╭─ Sección de texto
6 de diciembre 2008
Una sirena a lo lejos. Uuuuuuuuuu,niiiinoooo, niiinoooo, uuuuuuuuuu.
Una ventana azulada abierta en la pesada noche. Derama esa atmósfera de color que provoca la luz fluorescente de los neones. Azul, macilento, como una sala de espera de la sala de rayos del hospital. Alguien se ha dejado la ventana abierta. Y el ventilador, que rítmicamente gira en el techo de la habitación. Desde abajo no se ve más: una ventana abierta y un ventilador de techo; y una luz que se derrama como un televisor encendido en la noche.
La sirena ya no se oye, se fue perdiendo en el incierto horizonte de la noche. Tampoco se oye nada en la ventana, salvo un ligero susurro -y creo que es mi imaginación quien lo percibe- de las aspas cortando el aire en la habitación. La ventana es grande; partida por la mitad, la de arriba se rompe en tres cuadrados completamente iguales; la parte de abajo, un poco más alta, son tres ventanas -posiblemente la de en medio no se abra- de las cuales la de la izquierda está completamente abierta. Por ella escapa la luz azulada y una ligera brisa. Los ventiladores -aunque no vea el segundo, intuyo que hay otro ventilador más atrás y en línea con el más próximo a la ventana, cerrando u cuadrado que completan los dos tubos de neón- continuán impasibles su cometido con una pasimonia que parece como si realmente estuvieran cansados, o como si el calor de la noche les hiciera también a ellos ser incapaces de nada más allá que mantener las constantes vitales. Giran tan lentamente que se me hacer ver excesivamente dramáticos. En la ventana que está abierta, la de la izquierda, los brillos del semáforo, que permanece el doble de tiempo cerrado que abierto, rompen el monocromo azul. Ya no pasan más coches y parece que va a llover. La ventana permanece abierta, y posiblemente siga así hasta por la mañana, a no ser que aún haya alguien trabajando dentro -si es que es, como me parece, una oficina- y cierre las corrientes de aire antes de salir para salvaguardar los docmenetos que posiblemente se hayan quedado sobre las mesas al sonar la salida hace ahora ya más de ocho horas.
╰─
Tareas y ejercicios
A - Resume en menos frases el párrafo del texto que empieza por «Una ventana azulada abierta en la pesada noche». Conserva sus datos principales.
B - ¿Cuánto tiempo permanece cerrado el semáforo en comparación con el que está abierto, según el texto?
C - Según el texto, ¿para qué cerraría las corrientes de aire alguien que aún estuviera trabajando dentro antes de salir?
╭─ Datos extraídos
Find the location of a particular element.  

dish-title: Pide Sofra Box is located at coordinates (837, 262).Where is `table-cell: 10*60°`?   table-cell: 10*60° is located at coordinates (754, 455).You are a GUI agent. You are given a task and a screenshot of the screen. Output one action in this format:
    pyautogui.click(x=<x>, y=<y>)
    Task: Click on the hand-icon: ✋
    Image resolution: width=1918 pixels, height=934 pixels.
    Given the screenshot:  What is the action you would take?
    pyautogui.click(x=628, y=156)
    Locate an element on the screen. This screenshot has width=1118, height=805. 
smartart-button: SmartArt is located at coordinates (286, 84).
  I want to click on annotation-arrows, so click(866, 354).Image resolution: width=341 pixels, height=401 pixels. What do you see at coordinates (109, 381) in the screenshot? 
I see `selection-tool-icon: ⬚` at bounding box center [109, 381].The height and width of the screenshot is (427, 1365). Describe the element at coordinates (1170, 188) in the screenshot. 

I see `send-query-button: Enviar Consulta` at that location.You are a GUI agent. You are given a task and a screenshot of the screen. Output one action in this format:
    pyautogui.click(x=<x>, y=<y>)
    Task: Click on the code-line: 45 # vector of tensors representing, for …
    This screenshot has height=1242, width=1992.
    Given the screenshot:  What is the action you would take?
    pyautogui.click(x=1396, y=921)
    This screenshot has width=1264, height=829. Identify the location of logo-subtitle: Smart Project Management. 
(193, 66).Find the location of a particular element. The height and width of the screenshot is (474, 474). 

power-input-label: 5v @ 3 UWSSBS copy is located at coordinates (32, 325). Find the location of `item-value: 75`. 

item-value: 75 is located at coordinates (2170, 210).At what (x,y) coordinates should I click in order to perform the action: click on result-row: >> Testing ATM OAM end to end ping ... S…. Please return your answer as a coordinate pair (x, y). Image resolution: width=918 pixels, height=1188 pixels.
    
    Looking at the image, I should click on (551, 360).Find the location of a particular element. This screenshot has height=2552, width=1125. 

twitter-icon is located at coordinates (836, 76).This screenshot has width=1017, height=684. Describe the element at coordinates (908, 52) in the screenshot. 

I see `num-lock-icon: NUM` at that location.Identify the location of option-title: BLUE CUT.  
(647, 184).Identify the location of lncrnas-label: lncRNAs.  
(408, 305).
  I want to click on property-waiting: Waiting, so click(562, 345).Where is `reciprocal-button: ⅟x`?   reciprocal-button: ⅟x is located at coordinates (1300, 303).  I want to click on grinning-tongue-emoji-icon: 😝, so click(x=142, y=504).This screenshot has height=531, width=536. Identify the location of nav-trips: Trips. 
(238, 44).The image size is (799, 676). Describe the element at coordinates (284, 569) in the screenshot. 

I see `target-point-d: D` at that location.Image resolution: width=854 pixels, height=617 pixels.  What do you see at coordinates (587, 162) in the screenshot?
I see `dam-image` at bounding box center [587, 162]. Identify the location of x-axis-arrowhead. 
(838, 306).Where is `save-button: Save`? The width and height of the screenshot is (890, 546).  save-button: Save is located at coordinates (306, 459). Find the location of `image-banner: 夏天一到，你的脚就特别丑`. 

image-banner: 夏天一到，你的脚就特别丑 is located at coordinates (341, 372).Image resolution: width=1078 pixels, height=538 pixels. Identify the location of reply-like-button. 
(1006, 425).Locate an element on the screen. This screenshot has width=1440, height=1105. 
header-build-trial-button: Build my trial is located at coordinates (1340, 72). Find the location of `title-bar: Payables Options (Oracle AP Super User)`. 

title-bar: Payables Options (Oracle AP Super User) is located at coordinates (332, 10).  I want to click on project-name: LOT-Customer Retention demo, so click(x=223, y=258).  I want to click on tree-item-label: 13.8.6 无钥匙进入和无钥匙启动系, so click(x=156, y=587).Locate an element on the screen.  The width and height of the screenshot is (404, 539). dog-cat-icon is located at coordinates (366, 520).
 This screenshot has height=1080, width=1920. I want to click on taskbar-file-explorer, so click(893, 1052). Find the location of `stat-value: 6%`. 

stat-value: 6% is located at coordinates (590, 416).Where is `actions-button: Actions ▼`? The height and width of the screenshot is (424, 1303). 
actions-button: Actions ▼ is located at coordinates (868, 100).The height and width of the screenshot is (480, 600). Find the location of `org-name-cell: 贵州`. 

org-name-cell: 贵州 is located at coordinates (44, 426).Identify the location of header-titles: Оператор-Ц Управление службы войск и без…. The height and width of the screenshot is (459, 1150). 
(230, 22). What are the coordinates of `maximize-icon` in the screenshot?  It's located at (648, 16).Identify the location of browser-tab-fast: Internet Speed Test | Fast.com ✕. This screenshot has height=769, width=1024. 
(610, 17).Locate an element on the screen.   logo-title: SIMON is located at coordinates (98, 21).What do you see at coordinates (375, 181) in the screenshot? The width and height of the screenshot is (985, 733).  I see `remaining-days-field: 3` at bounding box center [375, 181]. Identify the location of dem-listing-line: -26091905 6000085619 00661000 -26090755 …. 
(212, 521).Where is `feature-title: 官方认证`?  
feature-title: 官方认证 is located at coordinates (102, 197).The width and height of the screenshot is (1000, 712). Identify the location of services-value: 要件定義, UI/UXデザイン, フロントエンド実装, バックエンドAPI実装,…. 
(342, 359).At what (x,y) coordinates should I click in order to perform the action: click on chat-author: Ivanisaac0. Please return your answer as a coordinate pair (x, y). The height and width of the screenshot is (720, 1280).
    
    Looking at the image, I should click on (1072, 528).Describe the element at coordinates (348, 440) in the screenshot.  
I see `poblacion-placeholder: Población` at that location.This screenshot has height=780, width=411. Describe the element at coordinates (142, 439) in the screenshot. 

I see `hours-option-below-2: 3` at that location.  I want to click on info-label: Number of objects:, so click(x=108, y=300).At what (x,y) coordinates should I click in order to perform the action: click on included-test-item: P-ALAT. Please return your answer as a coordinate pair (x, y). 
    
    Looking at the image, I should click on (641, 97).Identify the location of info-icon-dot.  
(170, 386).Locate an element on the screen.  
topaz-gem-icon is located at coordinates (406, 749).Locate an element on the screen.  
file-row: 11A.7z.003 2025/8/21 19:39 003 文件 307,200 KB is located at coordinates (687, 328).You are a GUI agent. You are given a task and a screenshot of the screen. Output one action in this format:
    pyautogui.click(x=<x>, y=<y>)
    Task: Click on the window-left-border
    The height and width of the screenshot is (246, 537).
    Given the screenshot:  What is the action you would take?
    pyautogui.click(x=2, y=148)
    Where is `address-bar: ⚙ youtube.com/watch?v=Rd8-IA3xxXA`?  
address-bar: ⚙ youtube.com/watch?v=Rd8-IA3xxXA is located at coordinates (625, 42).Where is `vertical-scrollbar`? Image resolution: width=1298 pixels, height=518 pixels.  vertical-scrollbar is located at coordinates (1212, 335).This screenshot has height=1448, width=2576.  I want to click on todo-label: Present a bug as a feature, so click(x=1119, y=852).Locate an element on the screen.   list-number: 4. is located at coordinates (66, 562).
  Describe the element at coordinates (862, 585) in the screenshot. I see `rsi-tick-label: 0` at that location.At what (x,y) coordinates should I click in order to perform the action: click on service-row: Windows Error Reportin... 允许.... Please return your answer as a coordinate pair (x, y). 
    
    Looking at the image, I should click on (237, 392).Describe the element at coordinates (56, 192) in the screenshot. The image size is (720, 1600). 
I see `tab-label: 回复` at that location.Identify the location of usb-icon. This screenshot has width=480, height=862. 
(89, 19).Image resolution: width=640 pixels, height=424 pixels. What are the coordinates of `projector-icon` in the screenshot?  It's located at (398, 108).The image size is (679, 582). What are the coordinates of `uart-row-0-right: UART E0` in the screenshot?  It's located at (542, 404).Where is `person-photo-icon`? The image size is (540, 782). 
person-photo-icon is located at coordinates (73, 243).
╰─
Tus respuestas
A - De noche hay una ventana abierta de la que sale una luz azulada de neones, pálida como la de una sala de espera de rayos de hospital. Alguien dejó abiertos la ventana y el ventilador del techo, que gira con ritmo. Desde abajo solo se ven la ventana, el ventilador y la luz, que se derrama como un televisor encendido.

B - Permanece cerrado el doble de tiempo que abierto.

C - Las cerraría para proteger los documentos que posiblemente se hayan quedado sobre las mesas. La hora de salida sonó hace más de ocho horas.